Mientras escuchaba a Salazar, Liev Davídovich pensaba en el grado de perversión que la influencia de Stalin había inoculado en el alma de hombres como aquellos que, tras abrazar el ideal marxista y vivir traiciones como las que se habían cometido en España, seguían siendo fieles a las órdenes de Moscú e incluso eran capaces de atentar contra la vida de otros seres humanos. Le dio risa, en cambio, el coraje del «Coronelazo» Siqueiros, que después de organizar el atentado no se había atrevido a entrar en la casa y dirigir el ataque. Era lamentable que un artista de su talla se hubiera convertido en un pistolero de tercera categoría, terrorista y mentiroso.
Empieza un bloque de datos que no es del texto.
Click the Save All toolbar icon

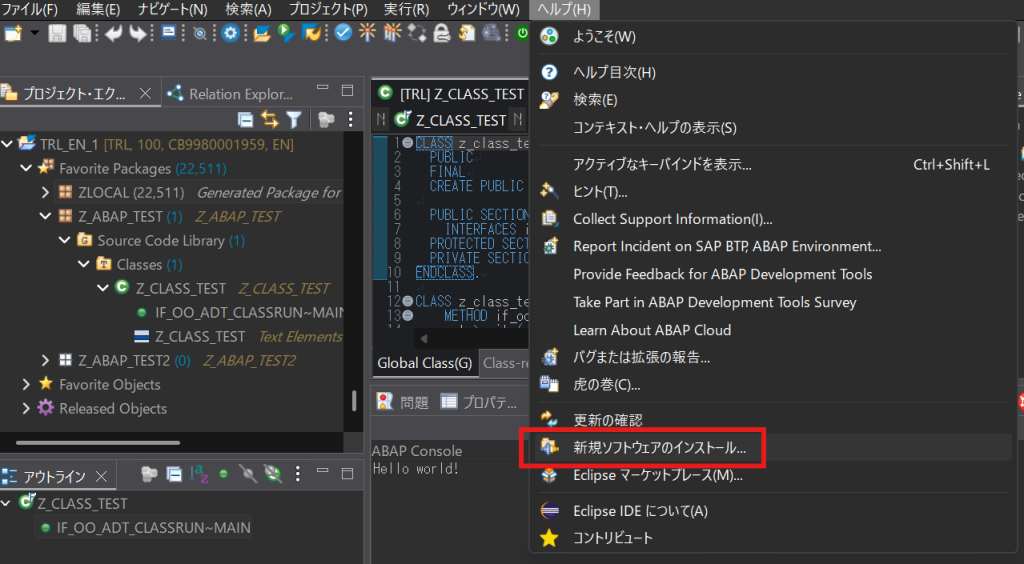coord(82,33)
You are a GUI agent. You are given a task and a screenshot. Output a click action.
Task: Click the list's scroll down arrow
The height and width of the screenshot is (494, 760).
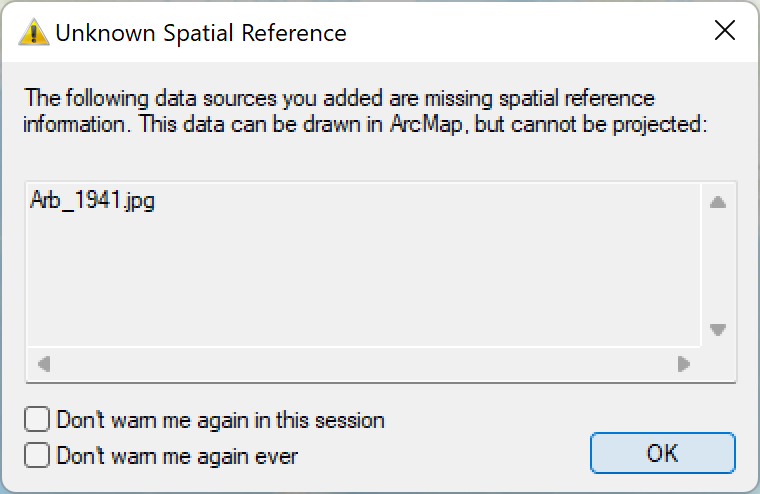click(717, 329)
Unos días después, la peor hipótesis se confirmó. La policía había encontrado el cadáver de Bob Sheldon enterrado en la cocina de una choza en las alturas de Santa Rosa, en el desierto de Los Leones. A las cuatro de la mañana, unos emisarios de Salazar fueron a buscar a Liev Davídovich para que lo identificara, pero Robbins se negó a despertarlo y envió a Otto Schüssler. Al amanecer, sin embargo, cuando Natalia le contó lo ocurrido, pidió ir a Santa Rosa, donde se encontró con Salazar y el general Núñez.
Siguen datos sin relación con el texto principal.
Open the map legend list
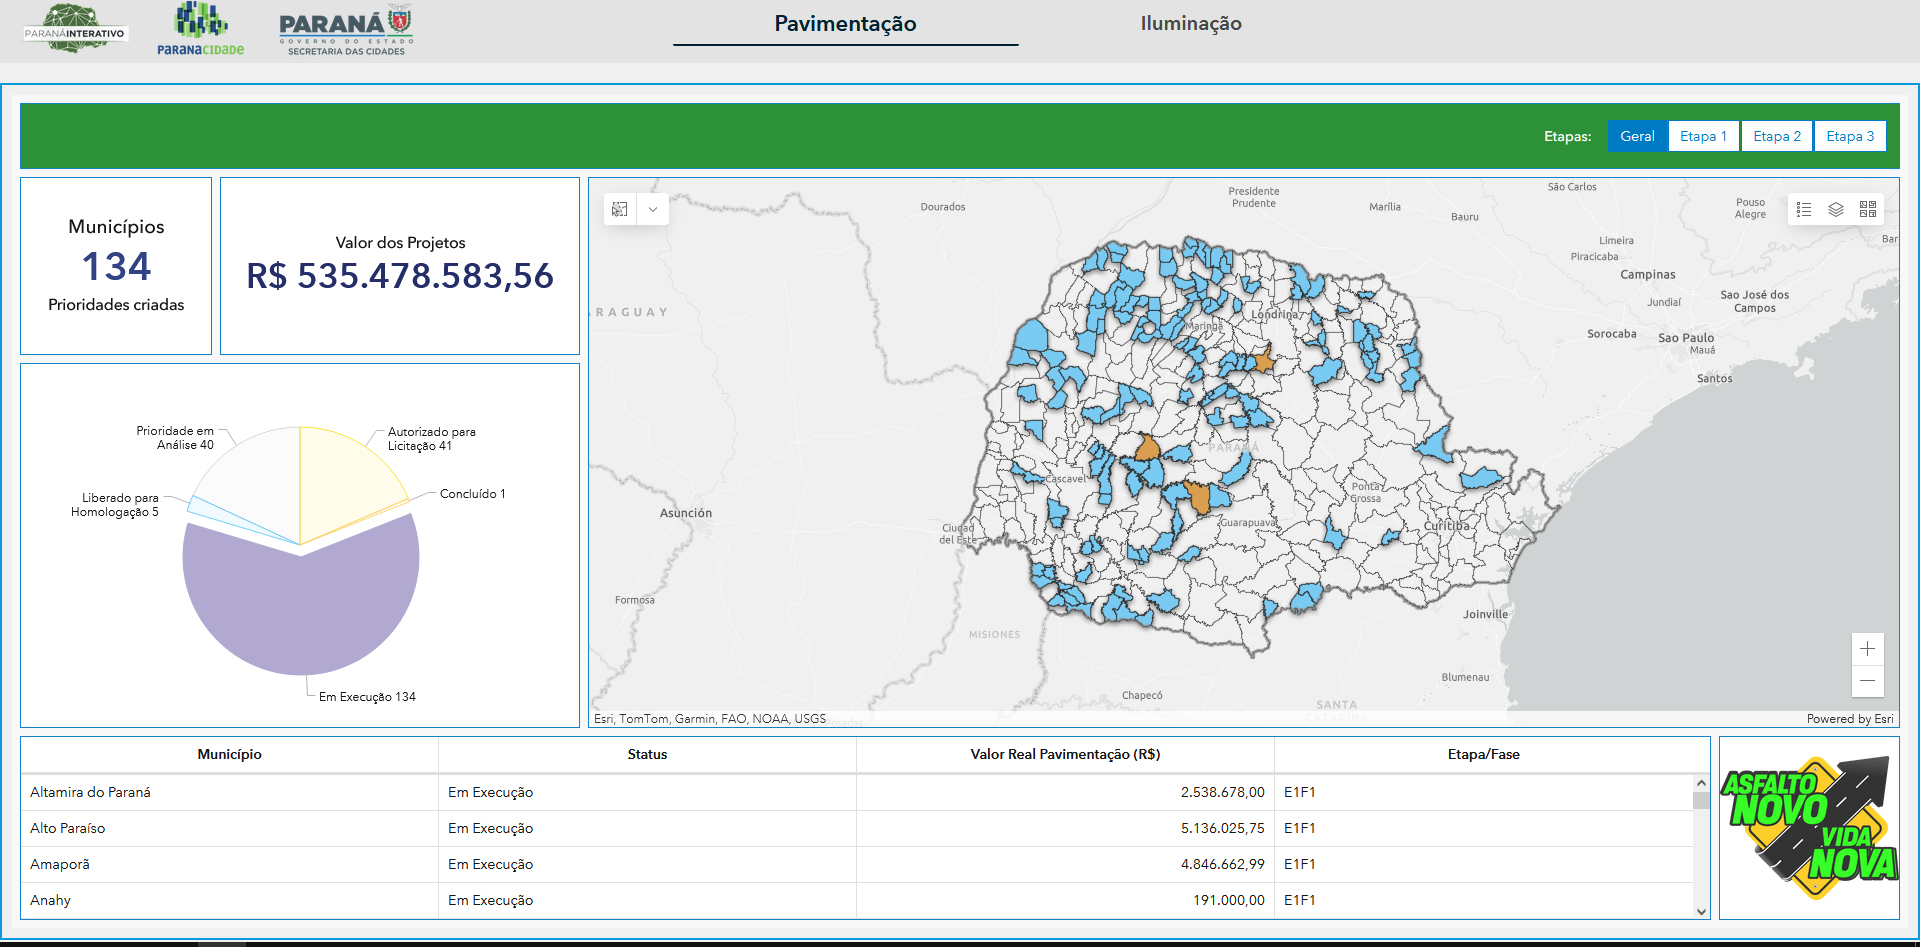Screen dimensions: 1920x947 click(1804, 209)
El cadáver de Bob Sheldon estaba sobre una mesa rústica, en el patio de la casa. Aunque lo habían lavado, tenía restos de la tierra y la cal que lo habían cubierto. El cuerpo se conservaba perfectamente, y en el lado derecho de su cabeza mostraba los orificios de entrada de dos disparos. Al verlo, Liev Davídovich sintió una conmoción profunda, pues tuvo la certeza de que, en connivencia o no con la GPU, Bob Sheldon había sido otra víctima de la furia de Stalin contra su persona, y que aquel cadáver bien podía ser el de Liova, al que no pudo darle un último adiós, o el del pequeño Yakov Blumkin, el del eficiente Klement, el de Sérmux o el de Posnansky, sus viejos y entrañables secretarios desde los días de la guerra civil, tal vez el del empecinado Andreu Nin o el del simpático Erwin Wolf, todos devorados por el terror, todos asesinados por la furia criminal de Stalin. Los policías respetaron su mutismo y permanecieron en silencio unos minutos. Después Salazar le pidió un poco de paciencia para culminar la investigación: la muerte de Sheldon confirmaba su participación en el asalto. Pero Liev Davídovich se negó otra vez a aceptar esa teoría y exigió regresar a la casa. Quería estar solo, con sus culpas y sus pensamientos.
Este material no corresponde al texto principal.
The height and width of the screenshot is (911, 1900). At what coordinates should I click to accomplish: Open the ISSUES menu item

Ya no dudaba de que la suerte, o los designios inescrutables de Stalin, le habían concedido una prórroga, aunque estaba convencido de que sería de corta duración. Su ánimo fluctuaba entre la prisa por concluir los asuntos pendientes y la depresión por la certeza de que muy pronto todo terminaría y su obra y sus sueños quedarían en manos del destino imprevisible que les daría la posteridad. Desde hacía demasiados años era un paria, un acogido que debía comportarse para no molestar a sus anfitriones; lo habían convertido en un monigote sobre el que afinaban la puntería los fusiles de la mentira, en un hombre totalmente solo, que caminaba por un patio amurallado de un país lejano, acompañado apenas por una mujer, un niño y un perro, rodeado por decenas de cadáveres de familiares, amigos y camaradas. No tenía poder, no tenía millones de seguidores, ni tenía partido; sus libros ya casi nadie los leía: mas Stalin lo quería muerto y dentro de muy poco engrosaría la lista de mártires del estalinismo. Y lo haría dejando atrás un enorme fracaso: no el de su existencia, que él consideraba una circunstancia apenas significativa para la historia, sino el de un sueño de igualdad y libertad para la mayoría, al cual había entregado su pasión… Liev Davídovich confiaba, no obstante, en que las generaciones futuras, libres de los yugos del totalitarismo, podrían hacerle justicia a ese sueño y, tal vez, a la obstinación con que él lo había sostenido. Porque la lucha mayor, la de la historia, no terminaría con su muerte y con la victoria personal de Stalin: comenzará dentro de unos años, cuando las estatuas del Gran Líder sean derribadas de sus pedestales, escribió.